[Tfug] A/V drives
Bexley Hall
bexley401 at yahoo.com
Wed Dec 24 12:44:57 MST 2008
Hi, John,
> http://www.google.com/search?q=av+hard+drive
> http://www.pctechguide.com/31HardDisk_AV_capability.htm
> http://www.google.com/search?q=audio+visual+hard+drive
> http://www.reuters.com/article/pressRelease/idUS80351+09-Jan-2008+BW20080109
> http://www.google.com/search?q=av+site%3Ahitachigst.com
>
> Audio/Visual Seamless Streaming
> http://209.85.173.132/search?q=cache:11eAOBVt58gJ:www.hitachigst.com/tech/techlib.nsf/techdocs/FEF3B52BFE9A054586256E66005AA389/%24file/WP_AV_25March.pdf+av+site:hitachigst.com&hl=en&ct=clnk&cd=1&gl=us&lr=lang_en
Yes, I am familiar with google et al. :>
What I was hoping to find was someone with firsthand
experience using AV-ish drives. Most of the literature
speaks in generalities. I was interested in comments
more along the lines of:
---------
For RS-170, you need XXX bandwidth. As such, you
need UDMA-xx just as a bare minimum (in the EIDE world)
or UltraXXX for SCSI implementations.
However, if you are running on a multitasking, non-RT
OS, you'll either have to run single user and/or
renice the application to -100 to lock other processes
out of the loop. Even so, the scheduler's overhead
beats against the process (at 100Hz) sometimes enough
to disrupt the stream.
If you run a striped (EIDE or SCSI) drive array, you
can mask some of these effects due to the combined
effects of the increased device bandwidth *and* the
additional cache usually present on the controller.
Likewise, if you can increase the size of the disk
cache in the kernel to XXX, you can achieve much
the same results (since this buffer, at the data
rates necessary, spans an interval sufficient to
cover the pause introduced by T-cal on non-A/V
drives).
Of course, if your filesystem is fragmented, this
acts as a double whammy -- increasing access times
for the drive *and* increasing power dissipation
by XX% (thereby making T-cal more necessary).

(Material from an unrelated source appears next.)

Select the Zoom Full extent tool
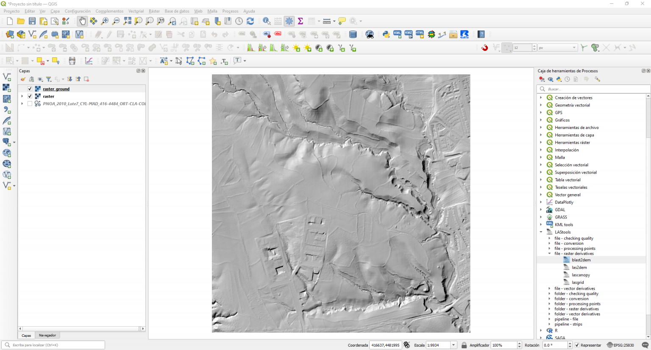The height and width of the screenshot is (350, 651). [x=128, y=21]
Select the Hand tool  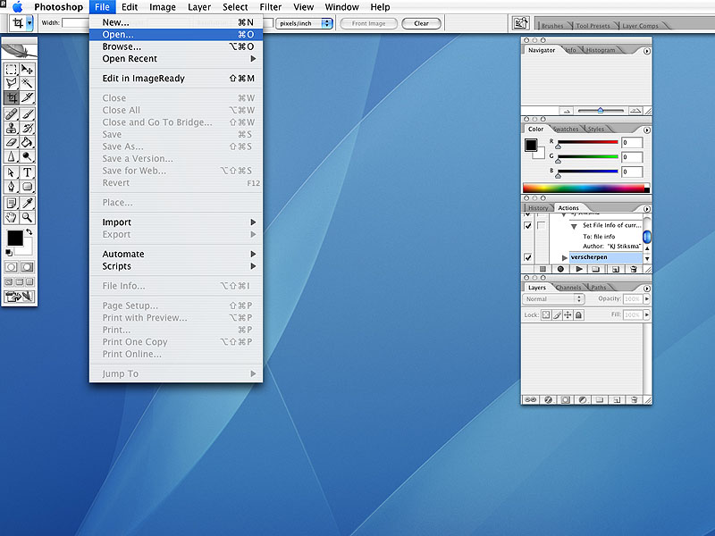[x=12, y=217]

Likewise, if your filesystem implementation is
unable to take advantage of sequential accesses
to the media, you will similarly be crippled.
etc.
For HD, scale all of the above by YYY%.
---------
I suspect that much of the A/V and non-A/V
attempts at multimedia (on mainstream OS's) take
the same open-loop approach that most "real time"
applications do: throw lots of bandwidth at the
problem, cross your fingers and be prepared to
"do it over" when/if it doesn't quite work out.
I suspect the larger caches present in modern
drives also go a long way towards mitigating
these problems (in much the same way that
"burn proof" CD/DVD writers compensated for the
non-RT capabilities of PC OS's by adding large
onboard buffers!)
These are the kinds of things that you won't
find in the literature -- as they rarely qualify
their comments with: "On a XXX GHz GibbleBox 8
running Fooware 3.5 under WizzBang 9000 using
a pair of striped 100GB Seacrate UDMA133 disks
capturing raw video at 30FPS you will typically
see X dropped frames per second. However,
replacing the drives with A/V drives reduces the
number of dropped frames to Y. This suggests
the processor/processing may be a bottleneck..."
OTOH, find someone who has actually *done* this
(and had to address these problems) and you are
more likely to get that information -- either
volunteered *or* after some pointed questioning.